La Pêche Mayor Guillaume Lamoureux told the crowd that his council views the project as “viable” and that if the coop could focus solely on programming, it would benefit the municipality as a whole. With the municipality already paying off the centre’s 14-year mortgage, and since it owns the land which the building sits on, he said it makes financial sense for the municipality to add another asset to its infrastructure ‘library.’

“I don’t think that we would do this systematically for any building in La Pêche.
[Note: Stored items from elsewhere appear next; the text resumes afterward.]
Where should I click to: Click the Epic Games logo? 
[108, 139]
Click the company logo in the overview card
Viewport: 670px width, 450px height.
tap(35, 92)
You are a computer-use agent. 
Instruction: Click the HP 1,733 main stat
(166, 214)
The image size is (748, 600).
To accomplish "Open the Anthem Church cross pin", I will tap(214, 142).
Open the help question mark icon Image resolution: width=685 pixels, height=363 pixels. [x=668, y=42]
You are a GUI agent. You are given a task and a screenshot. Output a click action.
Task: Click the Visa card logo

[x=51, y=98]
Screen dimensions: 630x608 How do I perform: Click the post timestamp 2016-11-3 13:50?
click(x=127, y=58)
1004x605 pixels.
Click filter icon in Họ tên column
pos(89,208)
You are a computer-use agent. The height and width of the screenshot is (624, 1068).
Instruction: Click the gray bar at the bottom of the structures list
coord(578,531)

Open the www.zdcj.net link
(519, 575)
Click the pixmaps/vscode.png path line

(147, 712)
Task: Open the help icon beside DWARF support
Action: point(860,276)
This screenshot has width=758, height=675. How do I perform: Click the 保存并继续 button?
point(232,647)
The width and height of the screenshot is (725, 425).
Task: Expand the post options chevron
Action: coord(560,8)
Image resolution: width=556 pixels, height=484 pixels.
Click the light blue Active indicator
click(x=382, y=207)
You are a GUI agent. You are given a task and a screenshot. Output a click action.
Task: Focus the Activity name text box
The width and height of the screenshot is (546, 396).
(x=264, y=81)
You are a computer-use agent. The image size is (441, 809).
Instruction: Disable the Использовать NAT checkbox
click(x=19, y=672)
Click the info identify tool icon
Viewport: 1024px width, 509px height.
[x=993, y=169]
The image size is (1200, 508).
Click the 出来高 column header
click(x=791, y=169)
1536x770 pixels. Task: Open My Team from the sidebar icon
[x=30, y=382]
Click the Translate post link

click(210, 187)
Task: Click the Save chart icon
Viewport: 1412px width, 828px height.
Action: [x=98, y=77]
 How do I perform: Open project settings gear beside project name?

We’ve seen community centres close, and we’ve not stepped up,” said Lamoureux. “The overall benefit to the community that would be generated by the coop free of this burden would exceed whichever cost.”

On June 20, members will vote “for or against entrusting the board of directors to negotiate and finalize the transfer of the CWLP building to the municipality of La Pêche.”

Hostile community

Former board member Peter Gillies questioned why board members are remaining neutral on the issue, and argued that because they represent the cooperative, they should be making a recommendation either for or against a municipal transfer. 

“I think it’s the board’s job to make a recommendation, and it has made an implicit recommendation tonight by making a very strong and well thought-out case, but for some reason the board is reluctant to stand up,” said Gillies. He noted that he’s aware of the sometimes aggressive feedback board members get from “the hostile takeover group and the other negative narrative people.”

“But I think it’s really important that you stand by your guns and respect the work that you have done and expect that you are going to get good respect from the community on that,” Gillies added. 

Forrest was blunt in her answer, saying that she and other board members didn’t have the “guts” to take a stance in front of the community.

“We have faced, over the last few years and the previous board, an extremely hostile community and a lack of trust,” said Forrest, who told the crowd that she had put in 36 hours of volunteer work in preparation for the meeting. In an emotional plea to the membership, she described how difficult being a CWLP board member really is.  “All you have to do, it appears, is get on this board and you won’t be trusted,” said Forrest. “We have personally been attacked in the community, verbally. I apologize if it’s our job, but we didn’t have the guts.”

Three-quarters of members in attendance need to vote for the transfer of ownership for it to be approved by the board.